L'odeur de brûlé, tenace, s'accroche à mes narines, et maintenant, cette puanteur de merde, lourde, organique, qui envahit l'air. Je me lève, vacillante, et scrute le miroir : rien d'anormal, sauf ce regard éteint, ces cernes qui creusent des vallées sous mes yeux. Pourtant, l'odeur persiste, et une chaleur sourde irradie de mon bassin, comme si un feu couvait là, quelque part, au creux de moi. Je pose une main sur mon ventre, puis plus bas, et c'est là que je comprends, dans un éclat de lucidité absurde : c'est moi qui brûle, c'est mon cul qui s'embrase. J'ai le feu au cul ! Une combustion spontanée, ridicule, grotesque, née de l'absence, de ces années sans toucher, sans désir, sans un corps pour rallumer le mien. Mes reins crient, mon lumbago n'était qu'un mensonge, un leurre pour masquer ce foyer ardent qui dévore ma chair immobile. Je ris, un rire rauque, presque animal, parce que l'idée est trop absurde : mon corps, privé de caresses, s'est mis à s'autodétruire, à s'enflammer de l'intérieur. La solitude, ce vide qui me ronge, a pris les commandes, allumant des braises là où plus rien ne vit. Je titube vers la fenêtre, espérant que l'air extérieur étouffe ce brasier intime, mais le soleil d'août rigole, complice de ma déroute. Mes hanches fument, métaphoriquement ou non, je ne sais plus, et je m'imagine consumée, réduite en cendres par ce feu de frustration, ce manque cruel de peau contre peau. Quinze ans sans amour, sans sexe, et voilà que mon corps se rebelle, s'immole dans un ultime cri de révolte. Je m'effondre sur le canapé, riant et suffoquant, tandis que l'odeur de brûlé et de merde s'entremêle, signature olfactive de ma combustion spontanée, ironique et tragique, d'une femme que le désir a abandonnée.

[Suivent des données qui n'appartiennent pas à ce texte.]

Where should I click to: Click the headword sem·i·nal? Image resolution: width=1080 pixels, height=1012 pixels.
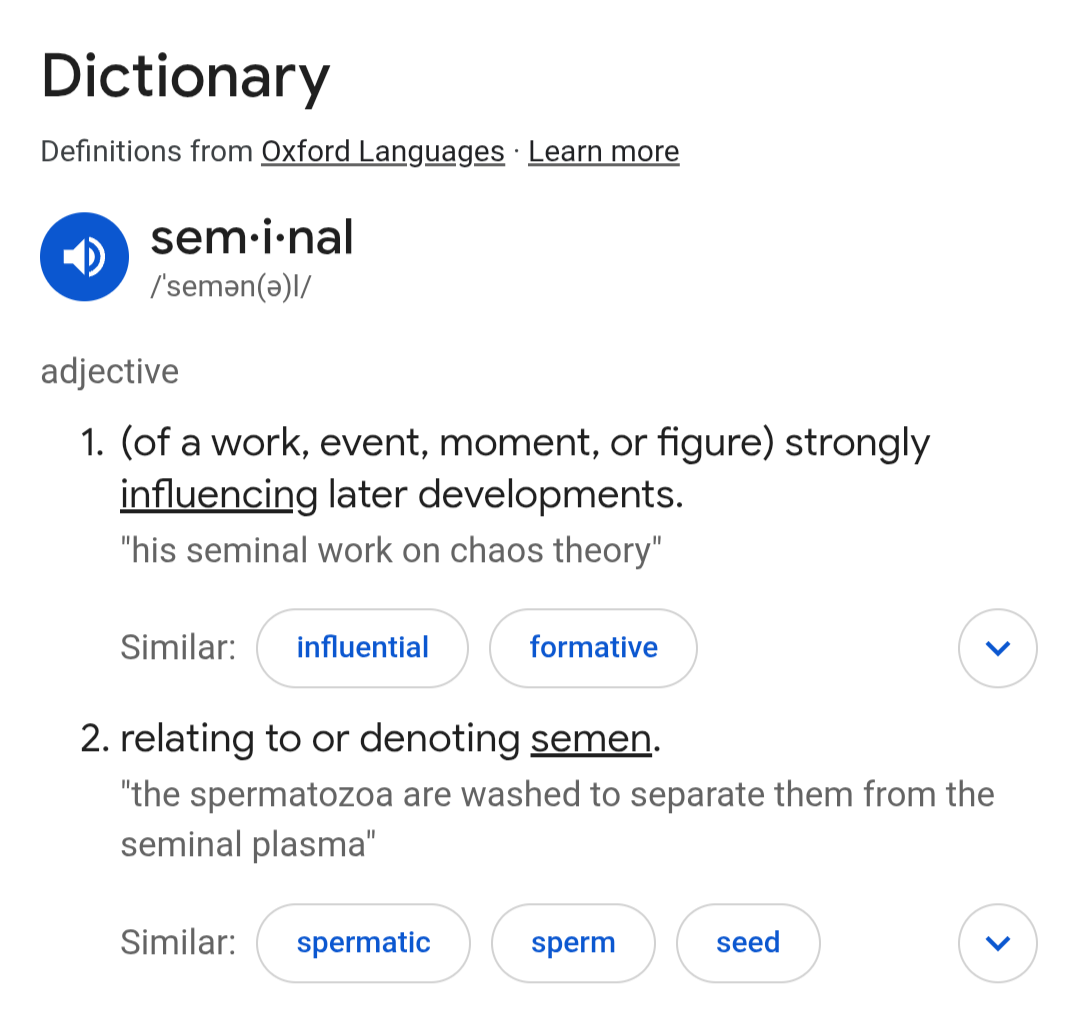pos(252,239)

Alors je tente la méthode radicale : direction la salle de bain. J'ouvre le robinet d'eau froide à fond, comme si j'allais baptiser ma chair en furie dans le Jourdain. Le premier contact est un coup de poignard polaire dans mes cuisses, mais le feu refuse de mourir. Pire, la vapeur qui s'élève autour de moi ressemble à un spectre moqueur, un djinn qui me souffle : « Trop tard, ma vieille, le brasier est intérieur. » Je reste là, trempée, grelottante et bouillante à la fois, mi-sorcière au bûcher, mi-lotte surgelée oubliée dans un four préchauffé. Puis je capitule et file au congélateur : opération Ben & Jerry. Trois pots, quatre cuillères, aucune dignité. Je les attaque comme on éteint un incendie avec un extincteur : à la chaîne, méthodique, sans laisser de répit. Ma langue engourdie, mes dents qui claquent... le froid descend enfin, lentement, vers mon ventre, puis plus bas. C'est presque jouissif, ce choc thermique. Si j'avais su que l'orgasme post-quarantaine passerait par la crème glacée, j'aurais économisé sur les sextoys.
Au réveil, effrayée, je vois ma peau marron craquelée. Avec la canicule, dans mon appartement sous les toits, ma peau a brûlé. Les antalgiques court-circuitent l'alarme de la douleur.
Le mois où même en avoir rien à foutre devient insupportable.